Since February, the EPA has placed 175 surface coal mining projects under review and halted 79 of them because of their effects on surface water. For 30 years, the agency did not object to the air pollution caused when miners blast dirt into the air to expose coal deposits. Now, invoking the Clean Water Act, the agency is moving to block, at least for now, the projects when they sully nearby streams with the same pollutant.
The agency also has, for the first time, revoked a permit for a surface mine because the project in West Virginia could violate the Clean Water Act.
More broadly, the agency has announced there could be a link between greenhouse gas emissions and public health and welfare - a prelude to new mandates for corporations to reduce their carbon dioxide emissions. The agency also agreed to allow California to regulate tailpipe emissions, increased fuel efficiency standards for cars for the first time in more than 25 years and won White House approval to rein in greenhouse gas emissions from the nation's largest polluters.

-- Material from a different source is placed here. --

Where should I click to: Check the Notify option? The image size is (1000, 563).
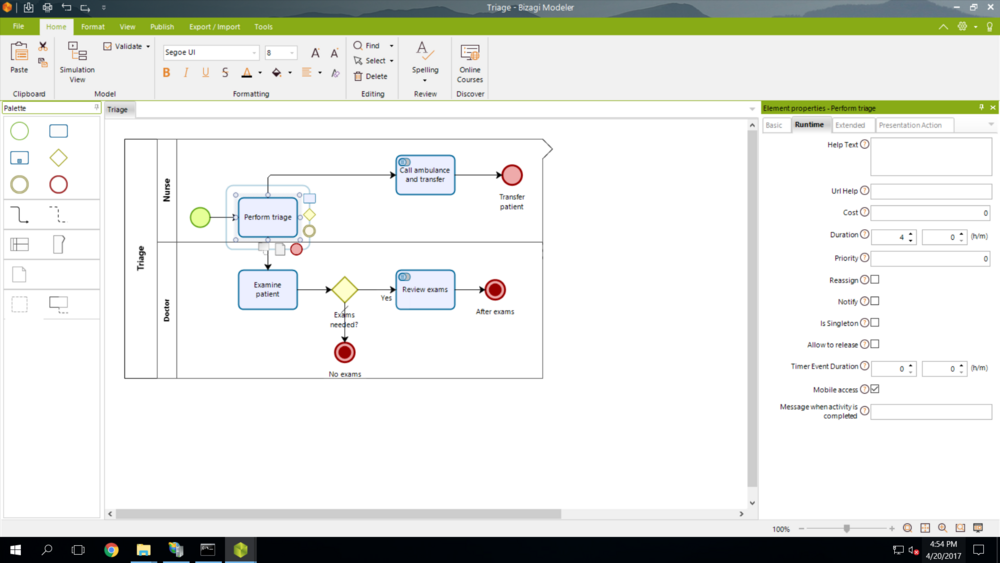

And that's just the beginning.
I remember a magazine article from long ago about Vietnamese refugees stuck for years in Thai refugee camps. The Thais had no use for them, and they were rightly afraid to move back to Vietnam. (Are there still such camps in Thailand?) One line from the article I remember crystalized the damage that this kind of dislocation could do. It said that there were working-age young men, born in exile, that had "never seen a water buffalo."

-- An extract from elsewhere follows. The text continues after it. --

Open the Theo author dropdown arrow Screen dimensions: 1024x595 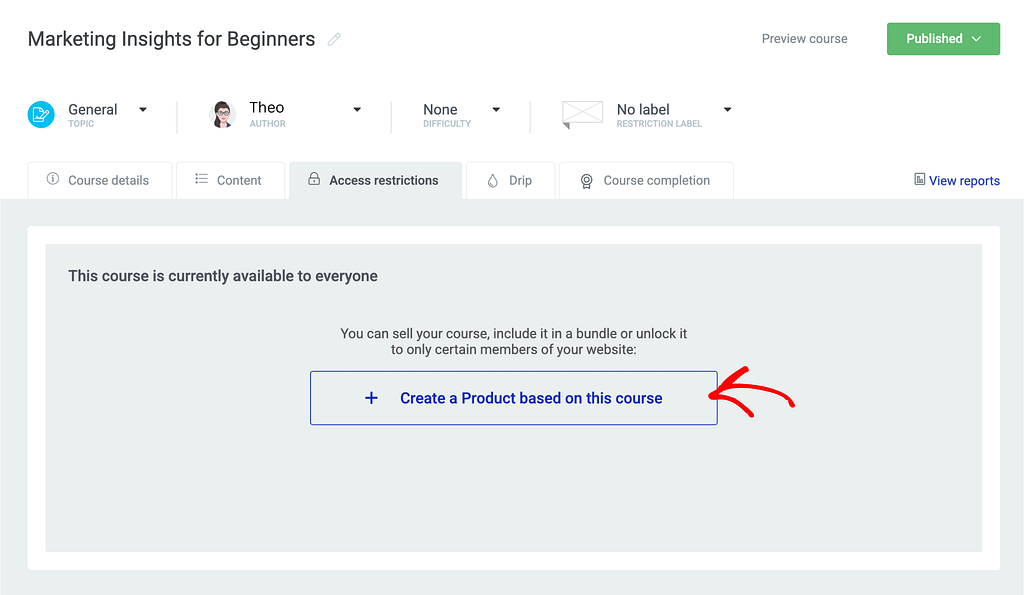(x=357, y=110)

There are many skills that, once lost, are very difficult to recover. They are the kind of skills that are passed from journeymen to apprentices, not the kind learned from books and academic journals, and therefore not the kind with which Obama's minions have any experience. Once the opportunity to practice the skill is suppressed (or regulated away), the skill rapidly decays.
The EPA is almost certainly costing a lot of coal miners their jobs. These miners are not suddenly going to put on a shirt-and-tie and start doing office work; they will likely be stuck in the economic equivalent of a refugee camp. Further, they will lose the opportunity to pass their skills to the next generation of miners. And I'm pretty sure this is not the way of growing the economy out of the recession.
And what for? I've never lived anywhere in the U.S. (and I've lived a lot of places) where I couldn't drink the water or breathe the air. For whose benefit, exactly, is the EPA undertaking these regulations?